Que diable, il faut choisir entre deux maux et j’appelle à voter pour le moindre des maux, à voter pour Frei dans quelques heures.

Piñera et Berlusconi, le miroir

Le sénateur Pablo Longueiro, probablement un des politiques chiliens les plus malhonnêtes, a signalé dans une interview à un média local, que "les chiliens veulent plus d’"isapres" (système privé de santé), plus d’universités privées, moins d’État, plus de liberté". Il s’agit d’un avant-goût préoccupant de ce qui attend le pays si le plus probable arrive dimanche prochain, le triomphe de Sebastián Piñera et avec lui le retour au pouvoir de la droite chilienne grâce au vote populaire, 52 ans après.

L’analyse de Longueira est contraire à toutes les enquêtes d’opinion, en particulier le dernier sondage du cabinet de droite CEP, qui indique précisément ce que les chiliens désirent au contraire : plus d’État et moins de "secteur privé", en réalité ce qu’ont révélé toutes les enquêtes. Des informations qui bien sûr n’apparaissent pas en Une dans la presse locale.
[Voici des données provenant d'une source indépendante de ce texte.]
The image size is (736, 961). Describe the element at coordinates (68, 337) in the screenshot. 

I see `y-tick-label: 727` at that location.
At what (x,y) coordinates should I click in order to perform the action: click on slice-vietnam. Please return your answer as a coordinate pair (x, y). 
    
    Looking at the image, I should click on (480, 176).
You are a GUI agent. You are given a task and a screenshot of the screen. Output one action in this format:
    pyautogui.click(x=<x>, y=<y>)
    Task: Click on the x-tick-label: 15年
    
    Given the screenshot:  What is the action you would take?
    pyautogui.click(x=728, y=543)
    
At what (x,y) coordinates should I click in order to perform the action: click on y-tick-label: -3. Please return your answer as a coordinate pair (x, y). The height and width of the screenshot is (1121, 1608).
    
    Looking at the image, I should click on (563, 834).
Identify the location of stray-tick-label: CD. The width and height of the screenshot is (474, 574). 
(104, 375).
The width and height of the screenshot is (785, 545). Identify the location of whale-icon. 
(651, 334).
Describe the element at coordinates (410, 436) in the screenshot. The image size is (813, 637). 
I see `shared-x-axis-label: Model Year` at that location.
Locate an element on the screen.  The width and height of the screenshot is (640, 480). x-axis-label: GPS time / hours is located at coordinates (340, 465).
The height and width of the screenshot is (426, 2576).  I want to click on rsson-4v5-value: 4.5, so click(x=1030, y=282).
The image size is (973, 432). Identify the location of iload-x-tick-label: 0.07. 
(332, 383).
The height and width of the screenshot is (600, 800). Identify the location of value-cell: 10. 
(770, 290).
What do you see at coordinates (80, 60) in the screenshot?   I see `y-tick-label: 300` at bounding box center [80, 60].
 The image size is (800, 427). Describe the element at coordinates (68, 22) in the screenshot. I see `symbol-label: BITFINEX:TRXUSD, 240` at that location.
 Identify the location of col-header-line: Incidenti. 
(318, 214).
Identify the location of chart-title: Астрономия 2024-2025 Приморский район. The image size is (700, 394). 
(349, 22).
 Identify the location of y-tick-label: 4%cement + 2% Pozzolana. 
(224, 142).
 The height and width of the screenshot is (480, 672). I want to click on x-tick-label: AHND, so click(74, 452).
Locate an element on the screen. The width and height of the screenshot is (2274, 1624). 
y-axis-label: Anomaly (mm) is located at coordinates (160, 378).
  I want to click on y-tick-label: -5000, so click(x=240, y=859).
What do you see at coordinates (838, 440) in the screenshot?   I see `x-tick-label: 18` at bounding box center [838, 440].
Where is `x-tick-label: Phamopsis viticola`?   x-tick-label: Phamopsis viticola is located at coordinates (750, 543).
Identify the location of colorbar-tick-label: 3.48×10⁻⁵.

En revanche, une partie importante des chiliens estime que Piñera (la plus grosse fortune du pays) est celui qui exprime le mieux ses intérêts.

L’entrepreneur de 60 ans, à la tête d’une fortune d’un milliard de dollars selon Forbes, a été couramment présenté par ses critiques comme le "Berlusconi chilien" en raison du mélange de genres entre homme politique et homme d’affaires. Le magnat exerce une présence énorme dans les conseils d’administration des entreprises nationales, depuis la compagnie aérienne LAN en passant par le club de foot chilien Colo Colo et la chaine de télévision Chilevisión, qui, entre autres, posent la question du conflit d’intérêts que susciterait son éventuelle accession au pouvoir.

Piñera, tout comme "il cavaliere", a de plus affronté la justice dans de nombreux procès sur les aspects obscurs de sa rapide ascension économique, avec jusqu’à maintenant le même destin que le propriétaire du Milan AC, l’impunité absolue.

Source : Luis Sepúlveda, écrivain, dans la rubrique Opinions du journal bolivien Cambio : A pocas horas de la definición en Chile

Traduction : Sylvain


[1la Concertación est la coalition de partis du centre et de la gauche modérée au pouvoir au Chili depuis la chute de Pinochet en 1990.